■ **PROBLEM DETAILS**
Repeat exactly the lines from the first line of the records through the line containing "Given: Click green area left of Save button", and nothing more.

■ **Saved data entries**
------------------------

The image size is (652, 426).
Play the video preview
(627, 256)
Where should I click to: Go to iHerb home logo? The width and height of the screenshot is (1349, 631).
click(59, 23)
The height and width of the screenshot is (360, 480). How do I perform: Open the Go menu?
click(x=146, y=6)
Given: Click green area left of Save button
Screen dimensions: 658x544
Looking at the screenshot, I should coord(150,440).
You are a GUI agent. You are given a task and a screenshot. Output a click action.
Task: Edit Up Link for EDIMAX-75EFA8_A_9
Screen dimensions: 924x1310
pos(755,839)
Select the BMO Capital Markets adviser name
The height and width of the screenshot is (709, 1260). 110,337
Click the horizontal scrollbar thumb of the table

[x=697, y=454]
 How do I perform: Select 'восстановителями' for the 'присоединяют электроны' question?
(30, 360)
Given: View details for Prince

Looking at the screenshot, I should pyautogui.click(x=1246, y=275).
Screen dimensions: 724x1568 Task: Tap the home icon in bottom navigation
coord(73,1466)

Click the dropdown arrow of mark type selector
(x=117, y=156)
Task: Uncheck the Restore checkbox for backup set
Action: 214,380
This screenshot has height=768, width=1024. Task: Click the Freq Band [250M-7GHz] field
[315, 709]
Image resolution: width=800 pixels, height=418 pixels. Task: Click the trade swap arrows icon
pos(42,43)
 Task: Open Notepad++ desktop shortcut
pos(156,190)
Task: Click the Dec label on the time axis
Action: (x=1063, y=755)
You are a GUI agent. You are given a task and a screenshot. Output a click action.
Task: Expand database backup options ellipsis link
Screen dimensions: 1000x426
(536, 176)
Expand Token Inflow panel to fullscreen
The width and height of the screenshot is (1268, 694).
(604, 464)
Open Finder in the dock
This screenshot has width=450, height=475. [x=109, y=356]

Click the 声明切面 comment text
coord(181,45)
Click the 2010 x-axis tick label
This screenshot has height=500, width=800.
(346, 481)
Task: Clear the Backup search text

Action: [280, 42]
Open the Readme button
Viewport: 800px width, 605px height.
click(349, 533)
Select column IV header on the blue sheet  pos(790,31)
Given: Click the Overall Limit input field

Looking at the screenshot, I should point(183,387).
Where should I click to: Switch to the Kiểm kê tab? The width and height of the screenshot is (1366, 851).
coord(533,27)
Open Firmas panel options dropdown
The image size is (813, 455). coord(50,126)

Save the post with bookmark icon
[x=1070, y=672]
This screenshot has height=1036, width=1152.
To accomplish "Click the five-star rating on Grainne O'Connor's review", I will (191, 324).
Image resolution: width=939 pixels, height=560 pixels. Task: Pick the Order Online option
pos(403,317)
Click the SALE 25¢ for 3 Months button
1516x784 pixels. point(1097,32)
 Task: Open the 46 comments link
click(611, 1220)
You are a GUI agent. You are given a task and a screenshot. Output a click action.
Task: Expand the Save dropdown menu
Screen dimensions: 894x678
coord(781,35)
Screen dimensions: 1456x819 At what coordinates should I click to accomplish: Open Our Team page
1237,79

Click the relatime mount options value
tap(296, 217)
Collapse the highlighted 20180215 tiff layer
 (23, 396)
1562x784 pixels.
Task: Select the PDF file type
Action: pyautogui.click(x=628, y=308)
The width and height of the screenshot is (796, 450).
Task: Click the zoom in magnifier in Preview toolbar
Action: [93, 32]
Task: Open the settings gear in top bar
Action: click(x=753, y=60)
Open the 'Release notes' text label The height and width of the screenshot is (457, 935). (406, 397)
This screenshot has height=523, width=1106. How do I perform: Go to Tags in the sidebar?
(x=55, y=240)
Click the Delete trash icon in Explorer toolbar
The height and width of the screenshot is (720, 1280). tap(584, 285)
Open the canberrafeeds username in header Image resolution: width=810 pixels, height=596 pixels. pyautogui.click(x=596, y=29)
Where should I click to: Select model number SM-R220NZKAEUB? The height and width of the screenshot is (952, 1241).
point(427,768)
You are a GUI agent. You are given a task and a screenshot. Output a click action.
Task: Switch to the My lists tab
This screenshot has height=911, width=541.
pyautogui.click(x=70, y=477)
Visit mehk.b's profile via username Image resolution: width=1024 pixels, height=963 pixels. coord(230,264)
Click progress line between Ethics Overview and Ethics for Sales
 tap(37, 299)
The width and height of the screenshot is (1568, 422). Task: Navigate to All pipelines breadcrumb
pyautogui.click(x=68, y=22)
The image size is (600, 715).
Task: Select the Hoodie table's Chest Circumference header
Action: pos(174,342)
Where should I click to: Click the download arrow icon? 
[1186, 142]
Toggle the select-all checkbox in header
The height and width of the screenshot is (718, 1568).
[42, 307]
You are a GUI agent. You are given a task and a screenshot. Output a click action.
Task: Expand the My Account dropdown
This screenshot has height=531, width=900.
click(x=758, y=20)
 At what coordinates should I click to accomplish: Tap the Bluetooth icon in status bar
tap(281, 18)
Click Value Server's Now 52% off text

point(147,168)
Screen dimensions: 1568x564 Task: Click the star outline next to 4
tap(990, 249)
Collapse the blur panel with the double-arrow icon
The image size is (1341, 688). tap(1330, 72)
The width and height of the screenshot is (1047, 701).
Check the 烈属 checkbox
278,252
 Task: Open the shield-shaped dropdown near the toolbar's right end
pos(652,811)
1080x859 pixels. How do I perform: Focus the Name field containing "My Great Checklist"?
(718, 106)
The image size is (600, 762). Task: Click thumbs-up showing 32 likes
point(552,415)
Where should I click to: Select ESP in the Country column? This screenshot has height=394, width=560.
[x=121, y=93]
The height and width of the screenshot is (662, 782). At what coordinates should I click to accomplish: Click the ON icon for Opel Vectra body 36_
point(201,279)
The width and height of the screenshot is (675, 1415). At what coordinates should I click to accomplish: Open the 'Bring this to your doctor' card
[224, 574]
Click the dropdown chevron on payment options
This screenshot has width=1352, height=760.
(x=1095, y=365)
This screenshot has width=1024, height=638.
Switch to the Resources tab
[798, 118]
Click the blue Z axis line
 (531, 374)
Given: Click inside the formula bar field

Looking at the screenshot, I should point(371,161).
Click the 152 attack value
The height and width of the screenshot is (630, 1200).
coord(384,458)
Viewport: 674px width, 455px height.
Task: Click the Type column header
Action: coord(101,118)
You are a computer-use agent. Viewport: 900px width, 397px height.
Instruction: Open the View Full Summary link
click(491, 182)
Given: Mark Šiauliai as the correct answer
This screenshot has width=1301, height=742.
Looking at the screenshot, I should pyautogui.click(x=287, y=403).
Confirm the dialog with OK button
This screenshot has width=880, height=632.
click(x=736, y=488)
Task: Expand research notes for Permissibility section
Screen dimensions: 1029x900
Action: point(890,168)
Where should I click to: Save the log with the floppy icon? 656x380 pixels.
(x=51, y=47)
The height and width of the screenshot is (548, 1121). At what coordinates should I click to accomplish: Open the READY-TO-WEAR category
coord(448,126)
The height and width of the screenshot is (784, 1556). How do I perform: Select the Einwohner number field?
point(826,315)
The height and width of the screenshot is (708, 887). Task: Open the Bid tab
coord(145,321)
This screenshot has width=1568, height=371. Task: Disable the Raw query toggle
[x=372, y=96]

------------------------

■ **RESPONSE TO THE TASK**
The image size is (652, 426).
Play the video preview
(627, 256)
Where should I click to: Go to iHerb home logo? The width and height of the screenshot is (1349, 631).
click(59, 23)
The height and width of the screenshot is (360, 480). How do I perform: Open the Go menu?
click(x=146, y=6)
Given: Click green area left of Save button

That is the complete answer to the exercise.